(Work order)
Please copy, exactly as written, the span from the first line below to the line that contains "Save Changes to configuration", including both, and skip the pictures.

BEGIN Extracted information

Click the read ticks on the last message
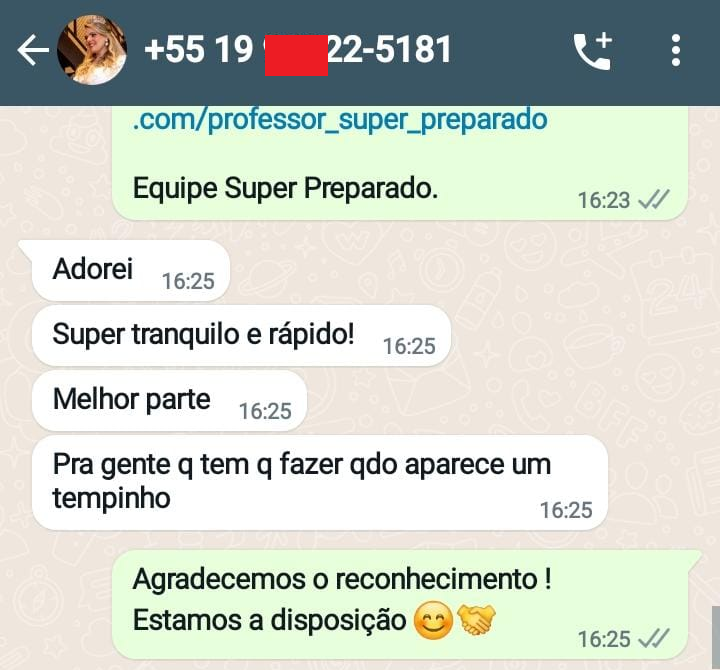Image resolution: width=720 pixels, height=670 pixels. (654, 639)
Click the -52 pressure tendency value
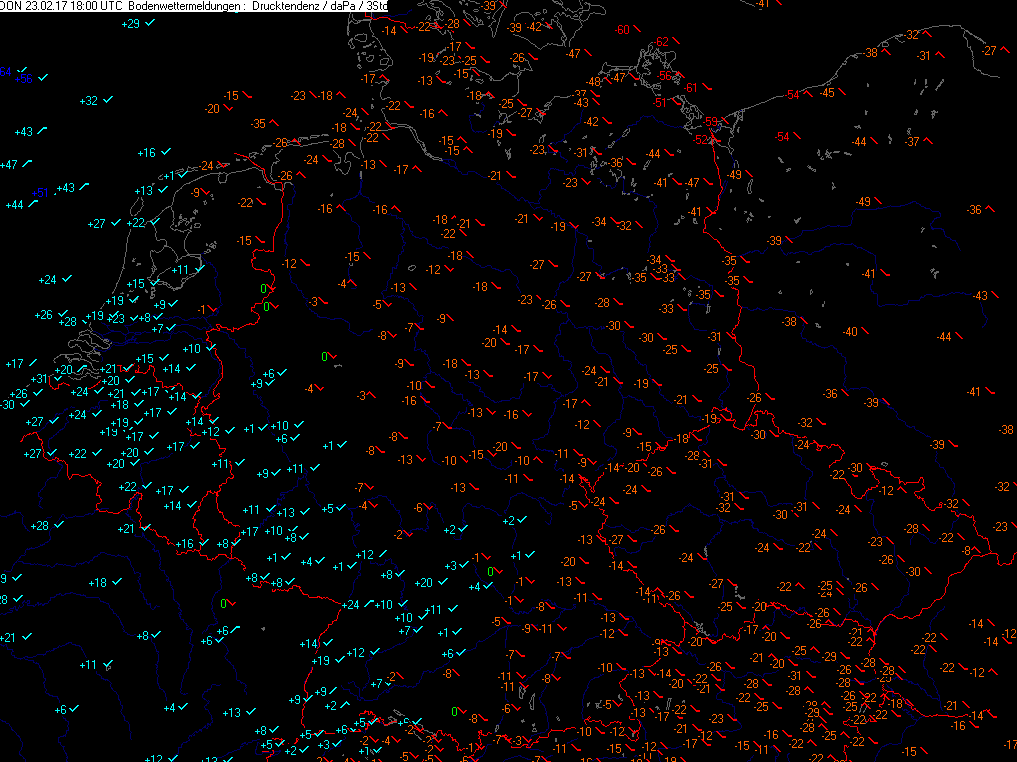The width and height of the screenshot is (1017, 762). 701,140
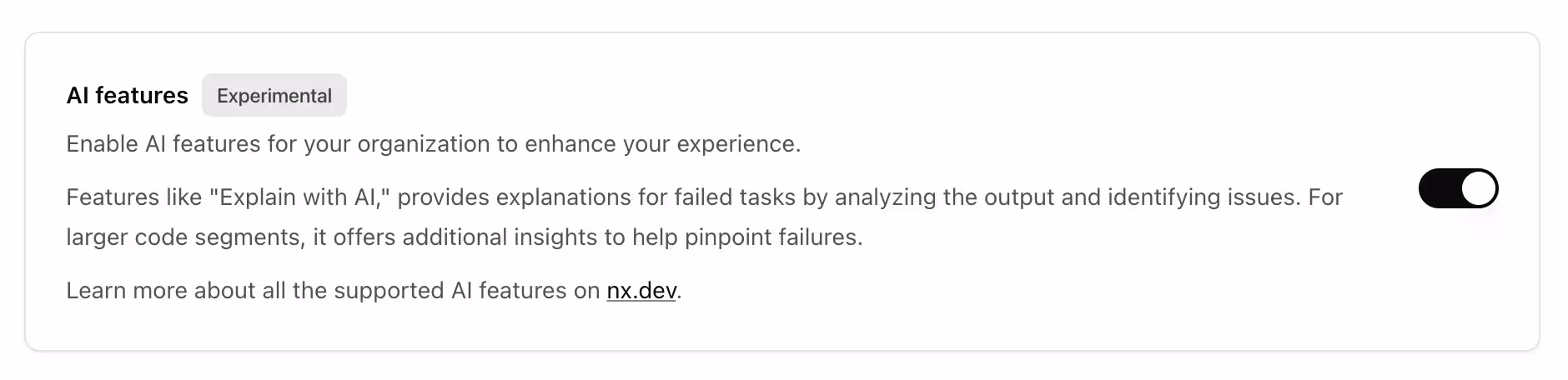Click the dark track of the enabled switch
This screenshot has width=1568, height=380.
point(1440,188)
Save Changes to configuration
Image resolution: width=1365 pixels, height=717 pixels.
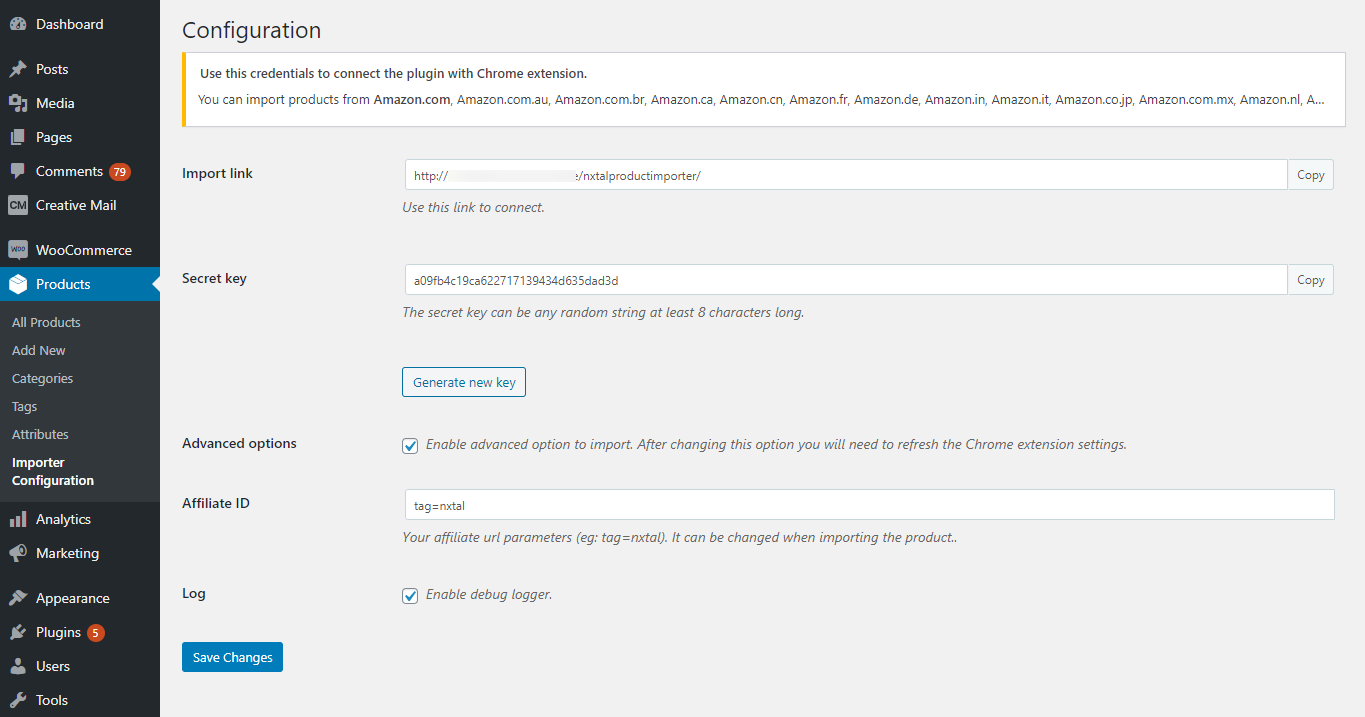[x=232, y=657]
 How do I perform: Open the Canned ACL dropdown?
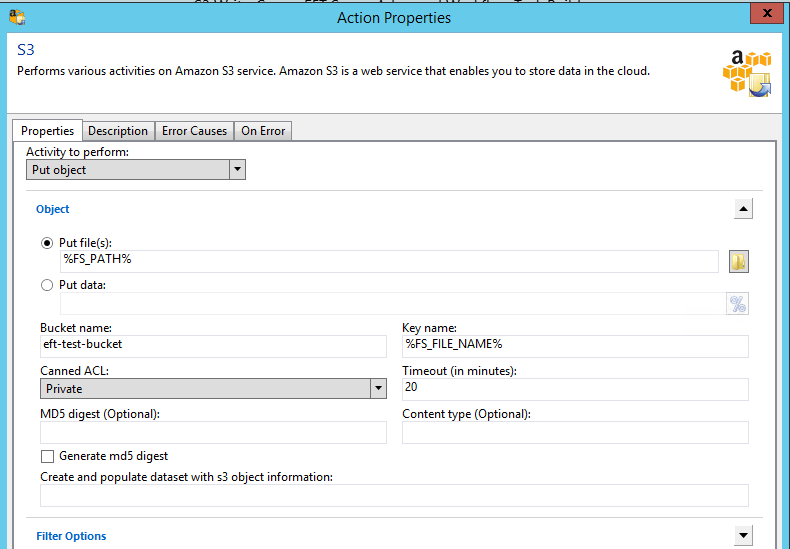378,388
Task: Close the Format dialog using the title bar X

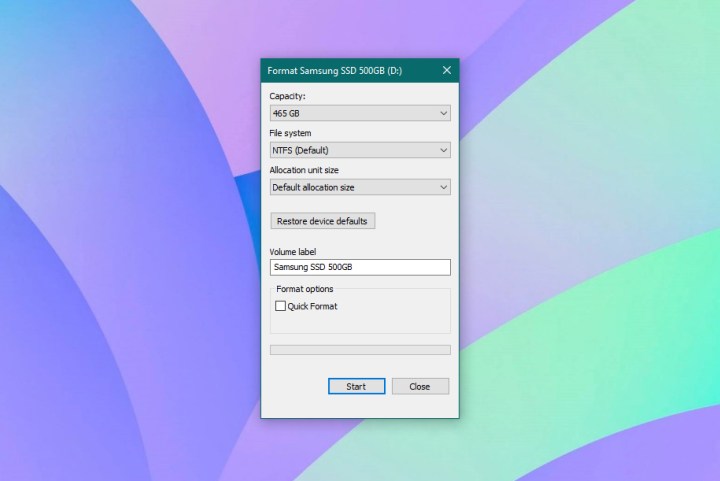Action: 446,71
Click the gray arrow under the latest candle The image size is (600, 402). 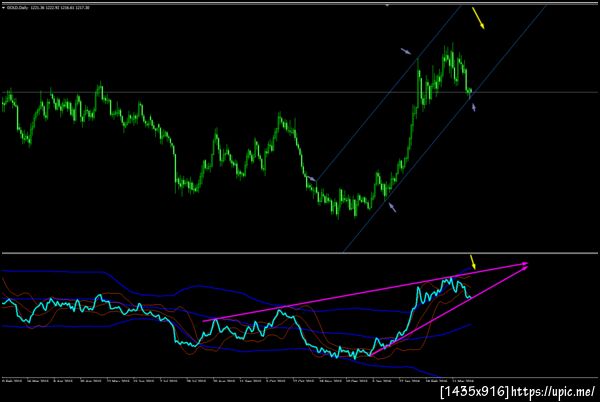pos(474,107)
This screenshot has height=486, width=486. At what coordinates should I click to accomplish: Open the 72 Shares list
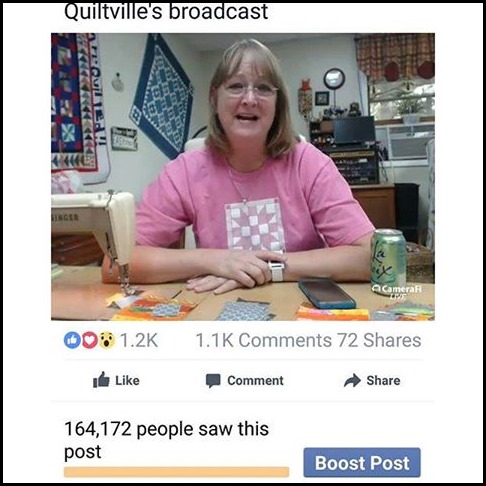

END Extracted information

(Output for this exercise)
Click the read ticks on the last message
Image resolution: width=720 pixels, height=670 pixels. (654, 639)
Click the -52 pressure tendency value
The width and height of the screenshot is (1017, 762). 701,140
Click the dark track of the enabled switch
This screenshot has width=1568, height=380.
point(1440,188)
Save Changes to configuration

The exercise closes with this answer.